### Task details
Exact repetition of the data is the whole task.
----
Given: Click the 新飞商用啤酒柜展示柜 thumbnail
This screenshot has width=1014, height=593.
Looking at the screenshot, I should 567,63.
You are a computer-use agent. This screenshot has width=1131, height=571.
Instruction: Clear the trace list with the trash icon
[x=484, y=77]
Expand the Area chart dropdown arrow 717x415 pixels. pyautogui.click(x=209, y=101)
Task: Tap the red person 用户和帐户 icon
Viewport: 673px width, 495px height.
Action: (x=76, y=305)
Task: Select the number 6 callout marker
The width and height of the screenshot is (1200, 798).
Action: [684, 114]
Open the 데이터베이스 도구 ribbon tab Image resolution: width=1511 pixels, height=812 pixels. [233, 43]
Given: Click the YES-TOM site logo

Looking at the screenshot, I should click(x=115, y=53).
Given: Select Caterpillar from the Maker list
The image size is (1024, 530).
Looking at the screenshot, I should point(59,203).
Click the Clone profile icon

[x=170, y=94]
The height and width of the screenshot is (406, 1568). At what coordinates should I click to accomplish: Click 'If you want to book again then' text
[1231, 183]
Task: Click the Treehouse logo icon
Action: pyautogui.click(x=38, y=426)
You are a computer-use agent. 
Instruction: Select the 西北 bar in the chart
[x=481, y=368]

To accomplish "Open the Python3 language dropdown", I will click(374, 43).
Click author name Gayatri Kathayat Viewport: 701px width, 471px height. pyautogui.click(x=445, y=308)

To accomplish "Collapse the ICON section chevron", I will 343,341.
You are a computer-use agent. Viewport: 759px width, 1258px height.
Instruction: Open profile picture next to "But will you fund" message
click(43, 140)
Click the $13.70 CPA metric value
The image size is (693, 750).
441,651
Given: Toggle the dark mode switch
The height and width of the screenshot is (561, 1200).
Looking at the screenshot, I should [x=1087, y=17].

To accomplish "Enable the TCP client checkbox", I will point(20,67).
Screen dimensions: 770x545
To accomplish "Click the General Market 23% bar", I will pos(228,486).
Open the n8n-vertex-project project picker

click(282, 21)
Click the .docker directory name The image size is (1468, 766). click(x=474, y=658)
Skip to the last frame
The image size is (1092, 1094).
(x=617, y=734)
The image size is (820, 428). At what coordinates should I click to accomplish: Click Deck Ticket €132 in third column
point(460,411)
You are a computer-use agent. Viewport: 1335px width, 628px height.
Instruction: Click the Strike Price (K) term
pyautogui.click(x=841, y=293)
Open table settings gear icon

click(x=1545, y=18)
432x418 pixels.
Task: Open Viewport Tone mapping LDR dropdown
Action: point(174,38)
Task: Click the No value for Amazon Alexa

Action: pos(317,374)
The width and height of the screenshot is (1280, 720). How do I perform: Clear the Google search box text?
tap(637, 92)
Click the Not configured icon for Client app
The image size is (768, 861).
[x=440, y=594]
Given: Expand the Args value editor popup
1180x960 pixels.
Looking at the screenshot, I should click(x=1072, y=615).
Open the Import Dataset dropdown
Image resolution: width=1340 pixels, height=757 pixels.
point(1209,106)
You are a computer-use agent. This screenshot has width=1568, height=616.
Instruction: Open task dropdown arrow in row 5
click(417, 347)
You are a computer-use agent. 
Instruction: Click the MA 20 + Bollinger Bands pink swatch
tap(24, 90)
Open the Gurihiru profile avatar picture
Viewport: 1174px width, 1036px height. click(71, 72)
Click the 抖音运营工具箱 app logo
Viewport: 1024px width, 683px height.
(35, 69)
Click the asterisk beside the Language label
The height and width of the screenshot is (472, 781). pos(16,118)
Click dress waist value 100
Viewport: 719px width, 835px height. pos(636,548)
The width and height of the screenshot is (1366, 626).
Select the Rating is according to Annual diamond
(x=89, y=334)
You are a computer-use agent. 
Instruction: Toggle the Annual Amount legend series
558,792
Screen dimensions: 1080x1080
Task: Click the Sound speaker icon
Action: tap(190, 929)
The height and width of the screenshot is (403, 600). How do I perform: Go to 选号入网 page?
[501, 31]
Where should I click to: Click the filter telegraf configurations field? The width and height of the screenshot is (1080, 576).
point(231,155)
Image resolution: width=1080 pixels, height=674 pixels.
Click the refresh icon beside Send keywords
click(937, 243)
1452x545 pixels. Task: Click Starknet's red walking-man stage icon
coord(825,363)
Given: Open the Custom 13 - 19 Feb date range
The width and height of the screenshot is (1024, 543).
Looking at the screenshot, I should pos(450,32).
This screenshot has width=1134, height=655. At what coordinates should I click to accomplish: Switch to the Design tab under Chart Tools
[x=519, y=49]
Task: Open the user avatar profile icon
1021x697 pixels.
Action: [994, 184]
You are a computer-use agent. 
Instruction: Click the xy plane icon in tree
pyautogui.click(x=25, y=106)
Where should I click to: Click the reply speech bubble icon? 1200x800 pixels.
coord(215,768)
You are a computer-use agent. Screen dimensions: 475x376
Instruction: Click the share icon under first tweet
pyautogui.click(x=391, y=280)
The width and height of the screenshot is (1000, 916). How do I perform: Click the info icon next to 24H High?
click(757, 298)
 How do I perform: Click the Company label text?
----
### The completed task
Given: Click the 新飞商用啤酒柜展示柜 thumbnail
This screenshot has width=1014, height=593.
Looking at the screenshot, I should 567,63.
You are a computer-use agent. This screenshot has width=1131, height=571.
Instruction: Clear the trace list with the trash icon
[x=484, y=77]
Expand the Area chart dropdown arrow 717x415 pixels. pyautogui.click(x=209, y=101)
Task: Tap the red person 用户和帐户 icon
Viewport: 673px width, 495px height.
Action: (x=76, y=305)
Task: Select the number 6 callout marker
The width and height of the screenshot is (1200, 798).
Action: [684, 114]
Open the 데이터베이스 도구 ribbon tab Image resolution: width=1511 pixels, height=812 pixels. [233, 43]
Given: Click the YES-TOM site logo

Looking at the screenshot, I should click(x=115, y=53).
Given: Select Caterpillar from the Maker list
The image size is (1024, 530).
Looking at the screenshot, I should point(59,203).
Click the Clone profile icon

[x=170, y=94]
The height and width of the screenshot is (406, 1568). At what coordinates should I click to accomplish: Click 'If you want to book again then' text
[1231, 183]
Task: Click the Treehouse logo icon
Action: pyautogui.click(x=38, y=426)
You are a computer-use agent. 
Instruction: Select the 西北 bar in the chart
[x=481, y=368]

To accomplish "Open the Python3 language dropdown", I will click(374, 43).
Click author name Gayatri Kathayat Viewport: 701px width, 471px height. pyautogui.click(x=445, y=308)

To accomplish "Collapse the ICON section chevron", I will 343,341.
You are a computer-use agent. Viewport: 759px width, 1258px height.
Instruction: Open profile picture next to "But will you fund" message
click(43, 140)
Click the $13.70 CPA metric value
The image size is (693, 750).
441,651
Given: Toggle the dark mode switch
The height and width of the screenshot is (561, 1200).
Looking at the screenshot, I should [x=1087, y=17].

To accomplish "Enable the TCP client checkbox", I will point(20,67).
Screen dimensions: 770x545
To accomplish "Click the General Market 23% bar", I will pos(228,486).
Open the n8n-vertex-project project picker

click(282, 21)
Click the .docker directory name The image size is (1468, 766). click(x=474, y=658)
Skip to the last frame
The image size is (1092, 1094).
(x=617, y=734)
The image size is (820, 428). At what coordinates should I click to accomplish: Click Deck Ticket €132 in third column
point(460,411)
You are a computer-use agent. Viewport: 1335px width, 628px height.
Instruction: Click the Strike Price (K) term
pyautogui.click(x=841, y=293)
Open table settings gear icon

click(x=1545, y=18)
432x418 pixels.
Task: Open Viewport Tone mapping LDR dropdown
Action: point(174,38)
Task: Click the No value for Amazon Alexa

Action: pos(317,374)
The width and height of the screenshot is (1280, 720). How do I perform: Clear the Google search box text?
tap(637, 92)
Click the Not configured icon for Client app
The image size is (768, 861).
[x=440, y=594]
Given: Expand the Args value editor popup
1180x960 pixels.
Looking at the screenshot, I should click(x=1072, y=615).
Open the Import Dataset dropdown
Image resolution: width=1340 pixels, height=757 pixels.
point(1209,106)
You are a computer-use agent. This screenshot has width=1568, height=616.
Instruction: Open task dropdown arrow in row 5
click(417, 347)
You are a computer-use agent. 
Instruction: Click the MA 20 + Bollinger Bands pink swatch
tap(24, 90)
Open the Gurihiru profile avatar picture
Viewport: 1174px width, 1036px height. click(71, 72)
Click the 抖音运营工具箱 app logo
Viewport: 1024px width, 683px height.
(35, 69)
Click the asterisk beside the Language label
The height and width of the screenshot is (472, 781). pos(16,118)
Click dress waist value 100
Viewport: 719px width, 835px height. pos(636,548)
The width and height of the screenshot is (1366, 626).
Select the Rating is according to Annual diamond
(x=89, y=334)
You are a computer-use agent. 
Instruction: Toggle the Annual Amount legend series
558,792
Screen dimensions: 1080x1080
Task: Click the Sound speaker icon
Action: tap(190, 929)
The height and width of the screenshot is (403, 600). How do I perform: Go to 选号入网 page?
[501, 31]
Where should I click to: Click the filter telegraf configurations field? The width and height of the screenshot is (1080, 576).
point(231,155)
Image resolution: width=1080 pixels, height=674 pixels.
Click the refresh icon beside Send keywords
click(937, 243)
1452x545 pixels. Task: Click Starknet's red walking-man stage icon
coord(825,363)
Given: Open the Custom 13 - 19 Feb date range
The width and height of the screenshot is (1024, 543).
Looking at the screenshot, I should pos(450,32).
This screenshot has width=1134, height=655. At what coordinates should I click to accomplish: Switch to the Design tab under Chart Tools
[x=519, y=49]
Task: Open the user avatar profile icon
1021x697 pixels.
Action: [994, 184]
You are a computer-use agent. 
Instruction: Click the xy plane icon in tree
pyautogui.click(x=25, y=106)
Where should I click to: Click the reply speech bubble icon? 1200x800 pixels.
coord(215,768)
You are a computer-use agent. Screen dimensions: 475x376
Instruction: Click the share icon under first tweet
pyautogui.click(x=391, y=280)
The width and height of the screenshot is (1000, 916). How do I perform: Click the info icon next to 24H High?
click(757, 298)
 How do I perform: Click the Company label text?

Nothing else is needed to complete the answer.